Official substitutes were added to pro Dota last fall with the implementation of the Majors system. Previously, tournaments had their own rules in regard to the use of stand-ins. Typically as long as a player wasn’t playing on a different team participating in the tournament, they could use any player as a substitute. Some tournaments still go by this rule, as we saw in WCA where Arteezy was on loan to Digital Chaos. In League, subs have been around for a bit longer. While participating in Fantasy LCS this year, I was surprised to see substitute players switched in and out fairly often, especially towards the end of the season. It seems to me like the skill of the sub players was pretty equivalent to the starters, much more like in physical sports. In Dota, the substitute players are often not quite as ‘prestigious’ as the starters, as the best players tend to be locked into teams already. However as we saw earlier today with Mikasa, they shouldn’t be overlooked.
Check out this interview with Mikasa
Team and substitute Player Prospective Perspectives
LCS rules state that a team needs 2-5 substitutes, and they have to be paid. LCS doesn’t allow coaches to act as subs. The Dota 2 website only lists that teams can have up to two substitutes and that they cannot be locked to another team.

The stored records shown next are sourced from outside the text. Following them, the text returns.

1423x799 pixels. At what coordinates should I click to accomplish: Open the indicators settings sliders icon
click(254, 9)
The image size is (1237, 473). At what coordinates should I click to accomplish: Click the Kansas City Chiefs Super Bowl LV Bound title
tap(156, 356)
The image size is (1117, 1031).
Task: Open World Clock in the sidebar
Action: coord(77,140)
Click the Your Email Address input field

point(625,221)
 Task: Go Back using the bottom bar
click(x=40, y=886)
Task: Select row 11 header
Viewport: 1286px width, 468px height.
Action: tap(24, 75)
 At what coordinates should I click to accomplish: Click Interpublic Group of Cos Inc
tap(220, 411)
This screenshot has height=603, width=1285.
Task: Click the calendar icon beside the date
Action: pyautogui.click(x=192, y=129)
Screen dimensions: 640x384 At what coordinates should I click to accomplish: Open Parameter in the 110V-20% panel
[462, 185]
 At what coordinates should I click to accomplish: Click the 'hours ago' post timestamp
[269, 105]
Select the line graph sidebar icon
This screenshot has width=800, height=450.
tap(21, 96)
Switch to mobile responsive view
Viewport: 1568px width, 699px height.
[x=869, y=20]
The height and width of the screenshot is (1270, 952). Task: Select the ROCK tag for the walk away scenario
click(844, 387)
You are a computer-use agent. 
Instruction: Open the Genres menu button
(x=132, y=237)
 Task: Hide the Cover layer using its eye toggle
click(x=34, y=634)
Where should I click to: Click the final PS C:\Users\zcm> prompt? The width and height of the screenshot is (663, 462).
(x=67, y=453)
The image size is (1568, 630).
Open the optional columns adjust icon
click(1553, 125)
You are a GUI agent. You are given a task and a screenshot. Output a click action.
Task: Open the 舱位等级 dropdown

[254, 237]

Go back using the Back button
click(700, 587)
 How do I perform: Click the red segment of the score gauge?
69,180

From a team’s perspective, which roles should be chosen to fill the substitute slots? Does it make sense to have an extra carry player who can play position 1 or 2 [Mid or ADC] and an Offlaner [Jungler]? Or should teams look to pick up a more versatile player who could fill any of the five roles and cover all the bases? After all, Dota subs are usually a failsafe measure for dealing with players who can’t attend tournaments due to visa issues or similar problems. They’re not usually strategically swapped in and out. In both cases, adding more substitute players means more practicing time, as they need scrim games to synergize with the rest of the team just like the starters do. For LCS, the ability to have up to five substitutes seems like a huge boon to me. Every position can have a backup; meaning a team could always have players who are highly specialized for their position on the starting roster. I suppose the downside of this strategy is having to pay five extra salaries!
As a player, it seems like overall it’s better to be a substitute on a League team. You get paid and you’re likely to start at least once during the season. Dota subs rarely see tournament play. The question is: Should players accept substitute positions on prestigious teams, but see less competitive play? Or should they accept starter positions on Tier 2 and Tier 3 teams? Zai has been listed as a substitute for Evil Geniuses for the last few roster locks, and he’s taken time off from competitive gaming to finish high school. While he’s not actively playing, his name is still mentioned in conjunction with the Evil Geniuses brand. As an example of the opposite mindset, top level player bone7 locked into Kaipi, a Tier 2-3 team as a starter.
I’m honestly not sure which I would choose. It appears that the general trend in Dota is for players to take starter spots on any team that will have them rather than clamor for a substitute position with one of the big organizations. For League, perhaps the promise of a salary and playtime on the main stage is enough incentive to pick up the best players.